Colonialism revisited
Building up on her own biography and a novel by Cameroonian author Ferdinand Oyono Chocolat shows the nostalgical returning of a French colonial officer’s daughter, France, to the place of her childhood. Denis’s film deals around the themes of colonialism, race, and nation. All three play together in the opening scene. We see a black father and son couple – presumably natives - playfully running around in the ocean. The camera then turns to a white woman sitting on the beach alone. The spectator, not knowing where the film is headed, is invited to see the racial line between the blacks in the ocean and the white on the beach. The races are physically divided; even by the element they exist in (in this particular scene). The following shot blurs this division. Father and son are lying on the beach and the water that washes around their bodies slowly gives way to the beach. All three actors are now on the beach and – although still physically distant – share a common destiny, which the film reveals at the very end. The black father – against the spectator's first assumptions – is an African-American who, not unlike France, tries to return to Africa in the attempt to find his “real” home. In the end, the African-American William J. "Mungo" Park[1] gives the advice to France to leave the country as long as she is still able to do so. He tells her the story of his denial in this putative home country. He does not know her history but either way he is probably right when claiming that his right to be there is more persuasive than hers[2].

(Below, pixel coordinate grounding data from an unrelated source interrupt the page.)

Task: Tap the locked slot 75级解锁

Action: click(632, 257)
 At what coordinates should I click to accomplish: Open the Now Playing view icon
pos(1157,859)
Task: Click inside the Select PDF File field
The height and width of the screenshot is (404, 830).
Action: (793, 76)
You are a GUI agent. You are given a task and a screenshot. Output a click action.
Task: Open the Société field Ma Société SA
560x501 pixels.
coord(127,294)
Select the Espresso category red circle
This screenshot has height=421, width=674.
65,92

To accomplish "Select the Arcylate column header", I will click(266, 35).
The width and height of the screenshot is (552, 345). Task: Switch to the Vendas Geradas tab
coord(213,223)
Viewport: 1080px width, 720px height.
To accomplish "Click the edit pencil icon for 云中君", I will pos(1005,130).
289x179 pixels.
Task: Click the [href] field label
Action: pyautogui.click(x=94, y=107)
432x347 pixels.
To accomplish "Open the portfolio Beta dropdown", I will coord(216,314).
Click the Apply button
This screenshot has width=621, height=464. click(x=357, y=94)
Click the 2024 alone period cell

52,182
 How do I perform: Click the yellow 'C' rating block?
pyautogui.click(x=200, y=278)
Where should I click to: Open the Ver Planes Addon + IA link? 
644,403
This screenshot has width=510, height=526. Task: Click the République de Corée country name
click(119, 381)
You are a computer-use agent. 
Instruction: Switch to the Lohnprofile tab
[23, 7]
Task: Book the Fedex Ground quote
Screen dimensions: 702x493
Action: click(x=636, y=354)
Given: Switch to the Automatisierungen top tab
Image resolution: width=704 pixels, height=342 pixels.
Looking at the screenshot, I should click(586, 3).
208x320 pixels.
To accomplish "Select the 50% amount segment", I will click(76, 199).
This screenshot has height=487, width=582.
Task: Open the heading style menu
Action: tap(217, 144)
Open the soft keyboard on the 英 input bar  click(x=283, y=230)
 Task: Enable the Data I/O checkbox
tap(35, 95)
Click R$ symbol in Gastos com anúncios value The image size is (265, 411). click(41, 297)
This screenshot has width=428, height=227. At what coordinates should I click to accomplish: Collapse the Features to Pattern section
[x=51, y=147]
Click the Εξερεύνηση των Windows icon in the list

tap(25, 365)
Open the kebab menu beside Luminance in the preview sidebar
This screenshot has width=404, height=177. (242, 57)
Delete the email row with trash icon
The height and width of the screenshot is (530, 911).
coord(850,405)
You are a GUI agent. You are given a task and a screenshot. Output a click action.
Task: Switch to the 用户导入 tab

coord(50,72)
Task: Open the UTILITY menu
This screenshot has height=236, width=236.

Although obviously coming from different racial backgrounds, both characters in this scene are connected through the common experience of rejection in Cameroon. Within the film the rejection is therefore clearly qualified as a national matter rather than a racial or colonial. This also gives insight to the changed modalities in the former colony. In pre-independence Cameroon the colonial oppressors were certainly rejected – overtly and covertly. No African-American would have chosen to come settle in the country of his ancestors under colonial rule. Since Cameroon is now independent and understands itself as nation such an attempt makes sense for the black “intruder” but apparently not for the natives. The film tries not to explain this specific rejection of Park as Denis – as a white French woman – is not willing to draw from a point of view she can not possess – that of an African.
The use of music in the film is very rare and underscores the loneliness of the white oppressors in this place they do not belong. Two French songs are sung throughout the flashback scene without any instrumentation and once more pointing out the separation of the colonialists and the colonized that will be examined a bit later[3]. Recorded background music can be heard only during the transition to and from the flashback to the present as to show the regained joy in life of the now independent people of Cameroon.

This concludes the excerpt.